• [Exercise requirements]:
Please repeat, exactly as written, every line from the one containing "You are a computer-use agent. Screen" through the last line of the records, both included, and leave out any pictures.

--*--

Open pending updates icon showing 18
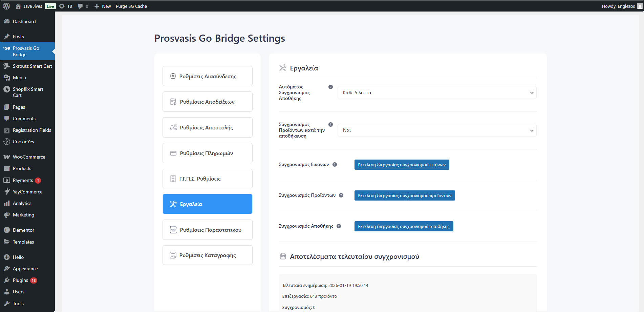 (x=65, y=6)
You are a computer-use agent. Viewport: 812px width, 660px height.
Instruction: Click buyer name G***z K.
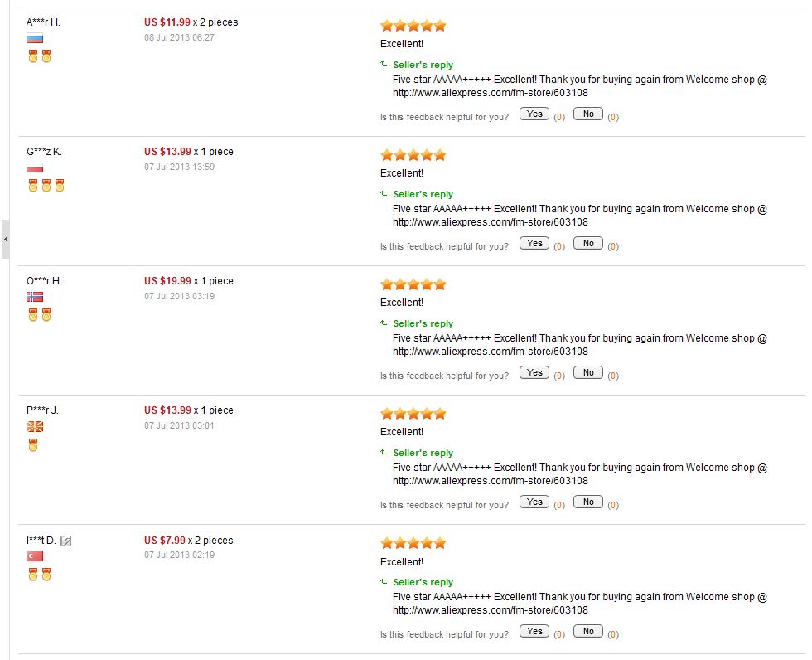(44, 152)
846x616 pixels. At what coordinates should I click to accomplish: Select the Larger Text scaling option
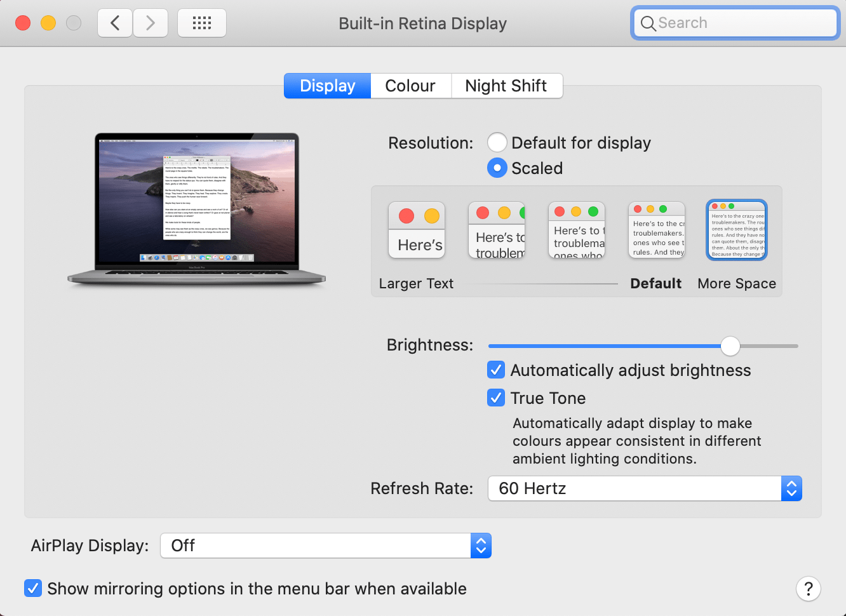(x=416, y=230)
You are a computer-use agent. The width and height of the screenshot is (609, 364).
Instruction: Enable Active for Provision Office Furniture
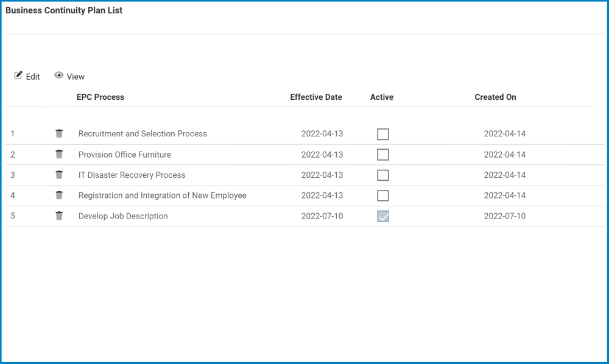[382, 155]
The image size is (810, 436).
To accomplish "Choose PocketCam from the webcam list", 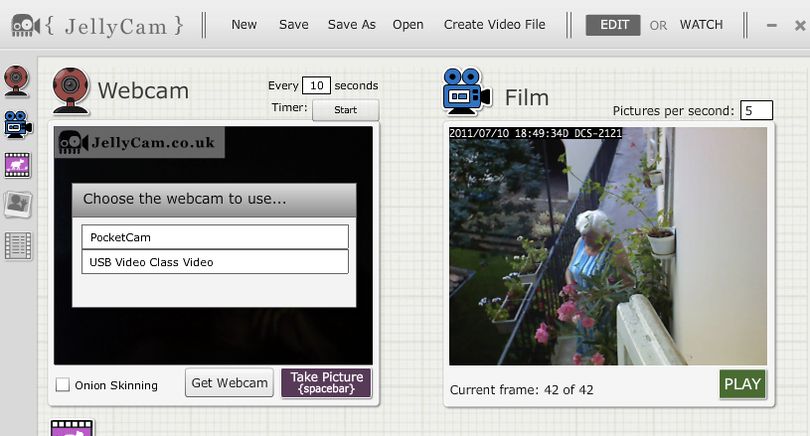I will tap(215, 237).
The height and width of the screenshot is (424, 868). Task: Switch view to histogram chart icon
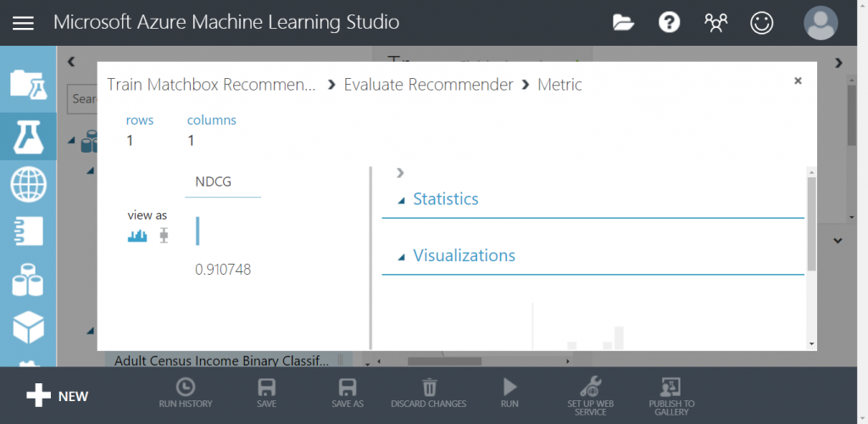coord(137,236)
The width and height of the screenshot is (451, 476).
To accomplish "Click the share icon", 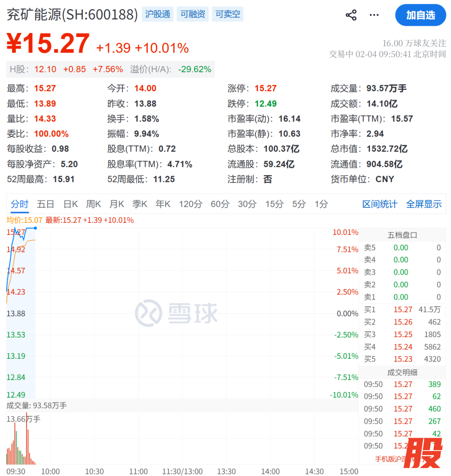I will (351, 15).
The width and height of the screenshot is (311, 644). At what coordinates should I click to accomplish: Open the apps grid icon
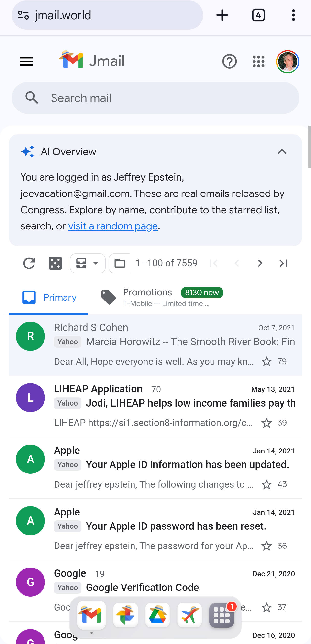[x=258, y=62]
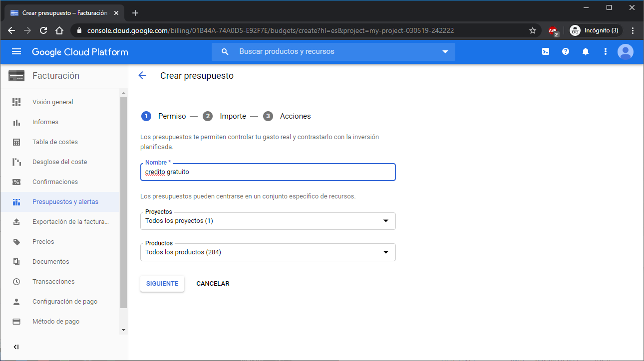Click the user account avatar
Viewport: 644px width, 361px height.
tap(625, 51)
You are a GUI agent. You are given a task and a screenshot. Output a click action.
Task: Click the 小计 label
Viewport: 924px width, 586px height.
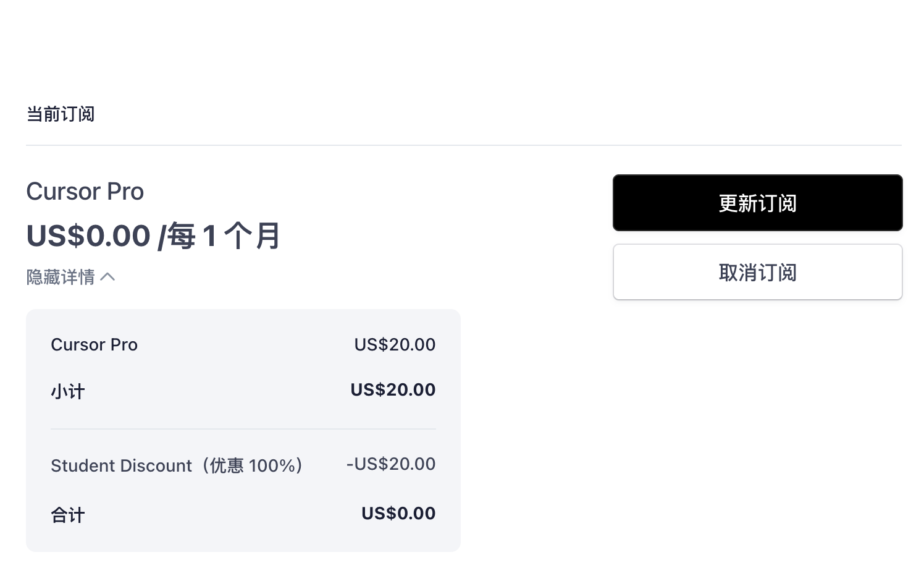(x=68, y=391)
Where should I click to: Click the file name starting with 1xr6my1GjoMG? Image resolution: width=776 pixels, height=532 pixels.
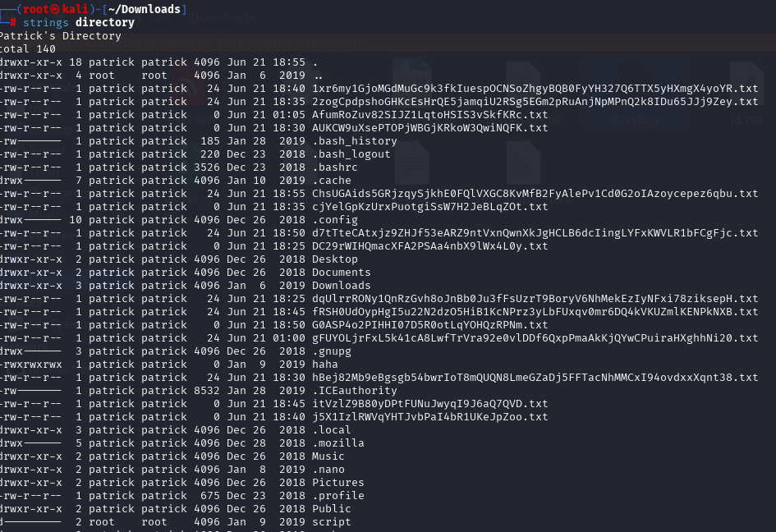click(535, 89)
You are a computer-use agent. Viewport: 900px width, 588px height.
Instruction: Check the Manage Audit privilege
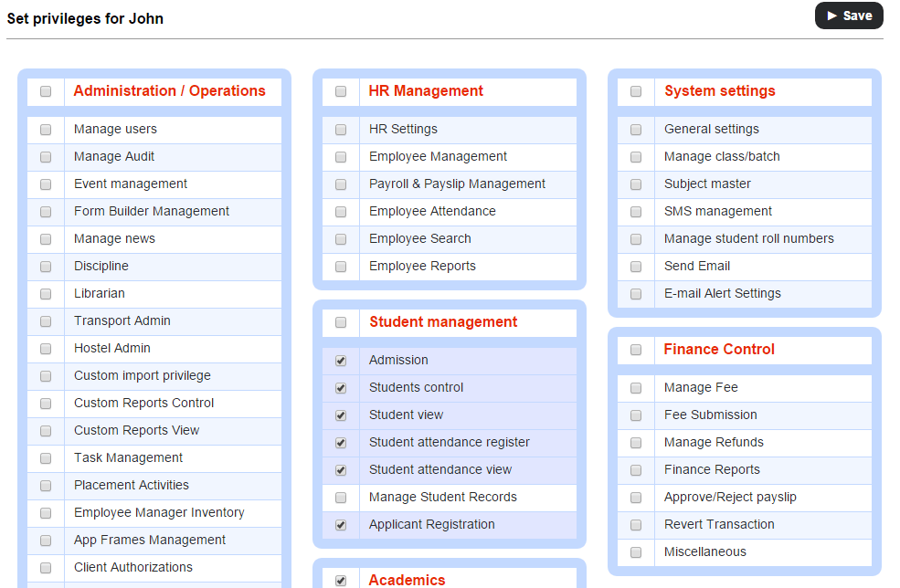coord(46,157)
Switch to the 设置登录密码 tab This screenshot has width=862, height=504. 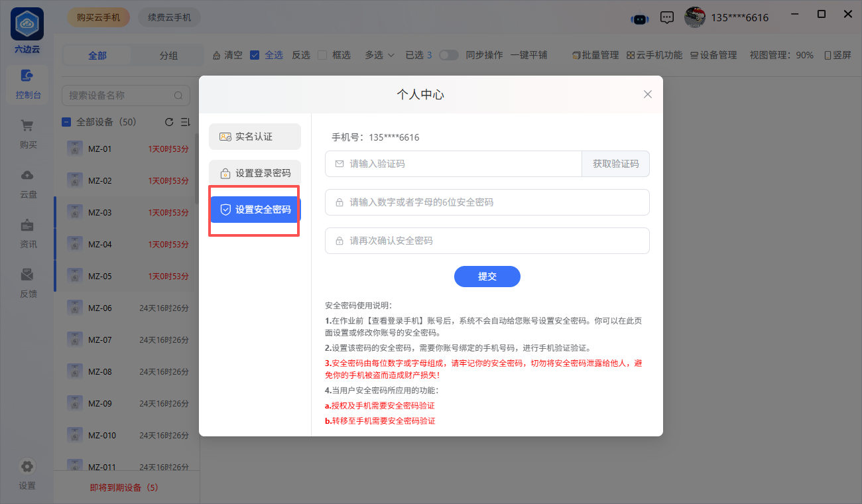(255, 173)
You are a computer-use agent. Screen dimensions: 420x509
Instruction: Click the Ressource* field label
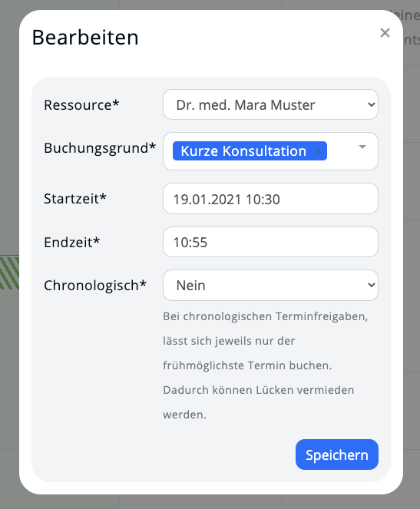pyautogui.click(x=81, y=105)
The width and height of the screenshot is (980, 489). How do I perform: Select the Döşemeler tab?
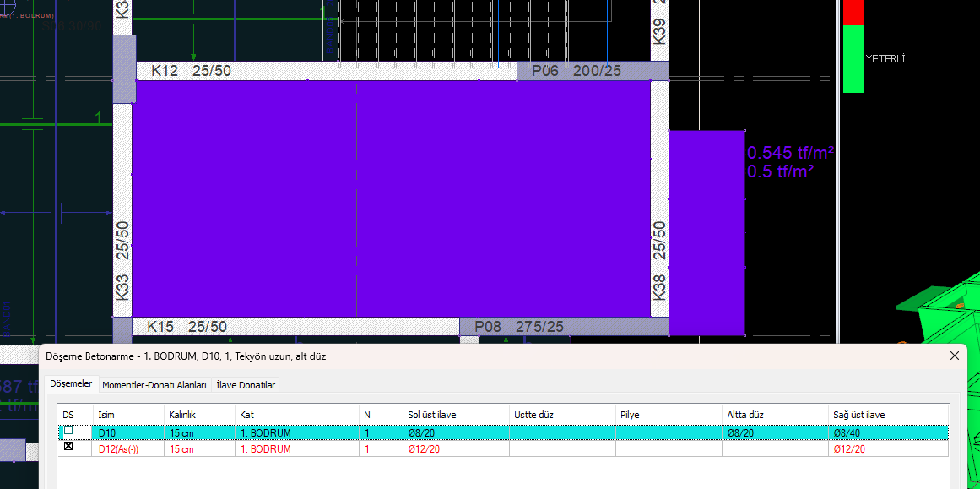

--*--

• [Expected output]:
You are a computer-use agent. Screen dimensions: 420x509
Instruction: Click the Ressource* field label
pyautogui.click(x=81, y=105)
The width and height of the screenshot is (980, 489). How do I perform: Select the Döşemeler tab?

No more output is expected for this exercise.